Voyage Au Bout de l'Enfer de Michael Cimino
Fresque tragique décrivant l'impact psychologique du conflit Vietnamien sur une Amérique insouciante
Dès les premières images Cimino donne le ton, le réalisateur délivre son chef d'œuvre jouant sur la longueur pour tracer un lien communautaire fort, un triangle amoureux, une amitié slave, la vie d'une classe ouvrière ou les fourneaux d'une usine de sidérurgie domine un quotidien terne montagnard.
Durant les préparatifs d'un grand mariage Orthodoxe, Cimino tisse les liens entre les personnages dans un bar arrosé par la mélodie de "Can't Take My eyes Off You" toute l'insouciance, la joie et l'allégresse transpire dans l'interprétation pour être subjugué dans un rassemblement de foule tant affectionné par son réalisateur.
Bien sur quelques excès viendront gâcher la fête montrant la fragilité de ce bonheur, le seul échappatoire d'un destin tragique: la chasse chaotique d'un cerf.
Sans transition le réalisateur nous embarque au coeur du conflit, dans un camps de prisonniers flottant au bord d'une rivière, Cimino délivre l'ultime séquence viscérale : La roulette russe rythmé par les cris des Viêt-cong "pai pai" et les gifles qui rougissent leur visages, un duel imposé monument de tension, de violence et de cruauté. Un passage qui prend aux tripes, véritable charnière du long métrage qui sera décliner sans perdre son intensité émotionnelle.

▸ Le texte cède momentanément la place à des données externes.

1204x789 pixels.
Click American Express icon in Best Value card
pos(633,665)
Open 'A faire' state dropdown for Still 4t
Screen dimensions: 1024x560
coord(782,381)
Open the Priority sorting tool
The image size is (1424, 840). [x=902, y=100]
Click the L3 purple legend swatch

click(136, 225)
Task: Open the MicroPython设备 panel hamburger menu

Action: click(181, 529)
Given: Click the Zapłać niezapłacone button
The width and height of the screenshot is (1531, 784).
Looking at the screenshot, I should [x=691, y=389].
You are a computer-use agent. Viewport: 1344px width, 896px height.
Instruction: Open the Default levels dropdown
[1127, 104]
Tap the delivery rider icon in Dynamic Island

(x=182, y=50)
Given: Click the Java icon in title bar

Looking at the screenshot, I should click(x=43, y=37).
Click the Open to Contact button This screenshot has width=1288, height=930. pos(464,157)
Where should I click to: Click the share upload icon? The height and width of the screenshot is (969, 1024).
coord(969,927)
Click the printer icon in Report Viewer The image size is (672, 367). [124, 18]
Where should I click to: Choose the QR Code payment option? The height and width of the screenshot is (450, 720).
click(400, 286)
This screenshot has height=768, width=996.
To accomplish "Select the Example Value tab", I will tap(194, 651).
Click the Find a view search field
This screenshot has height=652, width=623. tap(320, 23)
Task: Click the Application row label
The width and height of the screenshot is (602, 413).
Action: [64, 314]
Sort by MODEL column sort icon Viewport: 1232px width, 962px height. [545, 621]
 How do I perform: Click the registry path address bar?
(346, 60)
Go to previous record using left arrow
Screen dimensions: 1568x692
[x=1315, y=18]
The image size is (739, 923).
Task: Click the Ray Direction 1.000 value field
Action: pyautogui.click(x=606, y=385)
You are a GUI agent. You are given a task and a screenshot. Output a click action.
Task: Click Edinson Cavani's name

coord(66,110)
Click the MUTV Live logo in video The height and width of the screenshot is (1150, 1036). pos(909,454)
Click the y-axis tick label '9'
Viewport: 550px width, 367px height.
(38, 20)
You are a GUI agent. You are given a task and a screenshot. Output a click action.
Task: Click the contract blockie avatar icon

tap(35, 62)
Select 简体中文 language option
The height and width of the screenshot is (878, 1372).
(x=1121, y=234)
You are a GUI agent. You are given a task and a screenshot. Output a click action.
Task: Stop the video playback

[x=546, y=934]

Finalement Cimino se concentre sur l'avant et l'après guerre pour mieux narrer les répercussions du traumatisme qu'il soit physique ou psychologique. Le retour est une longue fuite en avant entre le frêle John Savage qui n'ose plus voir ses proches maintenant privé de ses membres préférant voir son hospice comme un hôtel de luxe, un DeNiro barbu excelle une nouvelle fois reclus (le plus grand acteur du monde ?) dans un motel il ne peut parler de son vécu préférant se réfugier dans les bras d'une Meryl Streep rayonnante dans son souvenir et un Christopher Walken glaçant au visage d'ange bercé dans la folie (son meilleur rôle ?) ne pouvant s'extirper du cauchemar qu'il revit à l'infini.
Grâce à l'éblouissante interprétation, Cimino peut se permettre de réduire les dialogues au strict minimum intériorisant au travers des regards le malaise ambiant, une dénonciation ample et vertigineuse soutenu par l'hymne national entonné par un peuple immigré en deuil.